In practice, since neither the 1st or 2nd ref have a good enough angle to see the trajectory of the ball - especially at the higher levels of competition - screening is rarely whistled.

It's a rule without teeth.

It is a really fine line. I would say that if all of the front row players are standing close together that can potentially be really close to screening. Many of these professional guys are already really big and if they were standing by themselves they would already be screening a bit.

Generally they are not intentionally screening. I think the front row players raise their arms as a way to prepare for blocking. At least that's what our coach use to train us to do. It may be more of a psychological thing for us and an intimidation thing for the opponents.
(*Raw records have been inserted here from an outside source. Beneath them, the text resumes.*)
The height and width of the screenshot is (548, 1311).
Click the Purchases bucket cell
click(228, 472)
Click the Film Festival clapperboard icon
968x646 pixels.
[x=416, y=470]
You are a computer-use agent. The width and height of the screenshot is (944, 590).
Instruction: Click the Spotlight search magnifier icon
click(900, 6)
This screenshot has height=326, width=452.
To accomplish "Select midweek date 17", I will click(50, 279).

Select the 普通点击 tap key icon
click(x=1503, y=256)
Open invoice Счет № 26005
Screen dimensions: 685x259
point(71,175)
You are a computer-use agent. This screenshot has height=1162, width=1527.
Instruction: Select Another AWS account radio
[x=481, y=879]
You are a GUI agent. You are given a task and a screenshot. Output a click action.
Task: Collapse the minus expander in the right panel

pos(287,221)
In earlier times players used to put the hands up in a rather static manner near the net while their team is servicing. this shades the server from opposition. But according to the changed rule you cant keep a fully stretched stationary arms above your head while you are in the 3m box and your team is serving. But still a semi stretched or moving arm is allowed. it might be the referees' will, but most of them agree to it this way.

  • There is no reference to this in the FIVB rules. Can you provide a citation? – Zonker.in.Geneva Oct 17 at 8:08

The front row players can half-stretch their arms during the serve, without moving them. They can move and shift their position only after the ball has crossed the net into the opponent court. Since the players are quite tall, stretching the arms above the net's height is considered a screening foul.